The case before the high court, San Francisco v. EPA, was argued in October. During those arguments, the city argued that relatively recent limitations added to its permit for discharges of wastewater into the Pacific Ocean violate the Clean Water Act.
Because their sewer systems collect both sewage and stormwater runoff, San Francisco and cities with similar operations face a common challenge.
During heavy rains, the system can exceed its capacity, resulting in combined sewer overflows that discharge pollutants. In San Francisco’s case, those discharges go into the Pacific Ocean.
The Clean Water Act requires cities like San Francisco to obtain a National Pollutant Discharge Elimination System permit for such discharges.
Five years ago, the EPA and the California Regional Water Quality Control Board issued a new National Pollutant Discharge Elimination System permit for San Francisco’s main treatment facility.
But the city challenged two of its provisions: The first includes new prohibitions against violating water quality standards; the second mandates that it update its long-term wastewater plan.
The EPA denied San Francisco’s administrative appeal, and the 9th U.S. Circuit Court of Appeals denied the city’s petition for review.
On Tuesday, the Supreme Court said both entities got it wrong, and that the two provisions San Francisco challenged do indeed exceed the EPA’s authority.
According to the justices, it is the EPA’s responsibility to ensure that water quality standards are met, and Congress has “given it the tools to make that determination.”
However, nothing in the law authorizes the EPA to include so-called “end-result” provisions to National Pollutant Discharge Elimination System permits, the justices said.
“The text and structure of the CWA, as well as the history of federal water pollution legislation, make this clear,” Alito wrote. “And resorting to such requirements is not
necessary to protect water quality.
“The EPA may itself determine what a facility should do to protect water quality, and the agency has ample tools to obtain whatever information it needs to make that determination,” he continued.
“If the EPA does its work, our holding should have no adverse effect on water quality,” Alito added.
Chief Justice John Roberts, and Justices Clarence Thomas and Brett Kavanaugh joined the majority opinion in its authority, while Justice Neil Gorsuch joined all but a part of the ruling, a section which focused on the 9th Circuit’s interpretation of the law.
The 9th Circuit had concluded the EPA was authorized by law to impose “any” limitations ensuring applicable water quality standards are satisfied in a receiving body of water.
Gorsuch was joined in his objection to this part by Justices Sonia Sotomayor, Elena Kagan, Amy Coney Barrett and Ketanji Brown Jackson.
Barrett also filed a dissent to a section of the opinion in which she was joined by Justices Sotomayor, Kagan, and Jackson.
Under the Clean Water Act, the EPA and authorized state agencies issue permits that impose requirements on entities that wish to discharge “pollutants” into the waters of the United States.
A critical component of the CWA regulatory scheme is the National Pollutant Discharge Elimination System, which makes it unlawful to discharge pollutants into covered bodies of water unless authorized by permit.

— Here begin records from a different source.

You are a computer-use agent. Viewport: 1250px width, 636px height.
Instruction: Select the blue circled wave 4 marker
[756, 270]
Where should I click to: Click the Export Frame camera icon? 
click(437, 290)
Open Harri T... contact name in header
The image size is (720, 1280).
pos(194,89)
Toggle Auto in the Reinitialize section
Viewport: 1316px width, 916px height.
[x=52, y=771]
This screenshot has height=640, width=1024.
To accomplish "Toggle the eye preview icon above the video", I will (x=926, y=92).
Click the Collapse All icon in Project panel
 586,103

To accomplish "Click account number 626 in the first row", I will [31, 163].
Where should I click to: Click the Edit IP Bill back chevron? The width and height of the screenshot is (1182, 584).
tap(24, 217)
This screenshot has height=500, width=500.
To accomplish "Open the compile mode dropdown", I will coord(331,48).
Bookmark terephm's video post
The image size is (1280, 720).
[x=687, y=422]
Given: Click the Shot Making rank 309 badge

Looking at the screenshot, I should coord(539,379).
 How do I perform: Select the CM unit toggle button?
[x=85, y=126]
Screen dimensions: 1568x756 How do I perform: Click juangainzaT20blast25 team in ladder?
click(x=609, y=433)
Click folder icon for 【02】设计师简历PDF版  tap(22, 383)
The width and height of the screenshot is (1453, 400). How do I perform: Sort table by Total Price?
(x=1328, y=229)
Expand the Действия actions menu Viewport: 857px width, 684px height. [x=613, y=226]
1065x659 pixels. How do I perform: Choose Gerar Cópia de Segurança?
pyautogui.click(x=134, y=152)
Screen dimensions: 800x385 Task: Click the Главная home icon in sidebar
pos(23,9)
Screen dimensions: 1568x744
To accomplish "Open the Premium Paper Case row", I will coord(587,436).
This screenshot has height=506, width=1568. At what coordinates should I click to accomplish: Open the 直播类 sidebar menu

These permits typically include “effluent limitations” on discharges that restrict the “quantities, rates, and concentrations of chemical, physical, biological and other constituents.”
Failure to comply with permit limitations exposes permittees to civil penalties and even criminal prosecution. Under what is known as the “permit shield” provision, however, an entity that adheres to the terms of its permit is deemed to be compliant with the act.
This case involved a challenge to “end-result” requirements — permit provisions that do not spell out what a permittee must do or refrain from doing but instead make a permittee responsible for the quality of the water in the body of water into which the permittee discharges pollutants.
In 1994, the EPA adopted its CSO Control Policy, which requires municipalities with combined systems to take prescribed measures and to develop and implement a Long-Term Control Plan, and provide for a two-phase permitting process.
For many years afterwards, San Francisco’s NPDES permit for its Oceanside facility was renewed without controversy, but in 2019, the EPA issued a renewal permit that added two end-result requirements.
The first of these prohibits the facility from making any discharge that “contribute[s] to a violation of any applicable water quality standard” for receiving waters. The second provides that the City cannot perform any treatment or make any discharge that “create[s] pollution, contamination, or nuisance as defined by the California Water Code, section 13050.”
San Francisco filed an appeal that ultimately led to losses until it got to the Supreme Court.